# Die größte Zahl einer Zahlenreihe



## Jai (9. August 2005)

Hallo Freunde,

folgende Frage an Euch:

Es werden z.B 4 Zahlen über Textbox eingelesen (2,7,3,5). Wie lautet der VB-Befehl, die größe Zahl dieser vier Zahlen (also 7)zu wählen. Ich dachte vielleicht irgendwie so:

a = Max (Text1, Text2, Text3, Text4)

Aber der Compiler sagt mir dann: Max ist nicht definiert!

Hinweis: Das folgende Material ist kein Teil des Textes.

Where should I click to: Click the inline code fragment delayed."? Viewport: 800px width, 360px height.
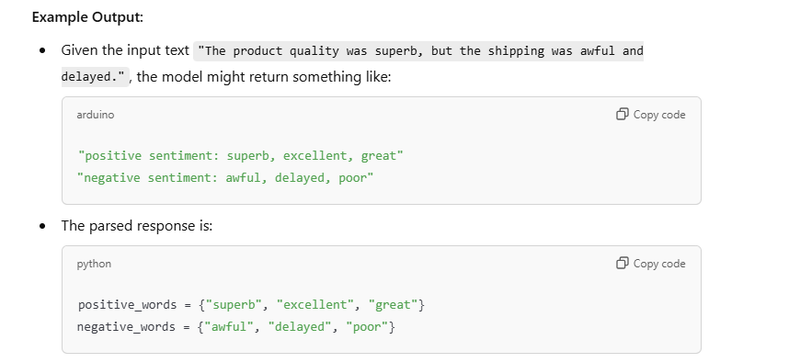(93, 77)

Danke für die Beiträge im voraus

Jai


----------



## Shakie (9. August 2005)

Einen eigenen Befehl dafür gibt es nicht. Das musst du schon selber programmieren.


----------



## Jai (9. August 2005)

Nee  

aber selbst ältere Programmiersprachen (z.B Fortran) hat einen solchen simplen Befehl! Wie gesagt, es war irgendwas mit MIN (....) oder so.

Danke trotzdem für Deinen Beitrag

Jai


----------



## Orakel (9. August 2005)

Wie Shakie schon sagte, VB kennt Min oder Max nicht. Aber wo ist das Problem diese beiden Funktionen zu implementieren


```
Private Function MAX(ByVal nValue1 As Variant, ByVal nValue2 As Variant) As Variant
    MAX = IIf(nValue1 > nValue2, nValue1, nValue2)
End Function

nMax = MAX(nVa1, MAX(nVar2, MAX(nVar3, MAX(nVar4, nVar5))))
```

Gruß
Das Orakel


----------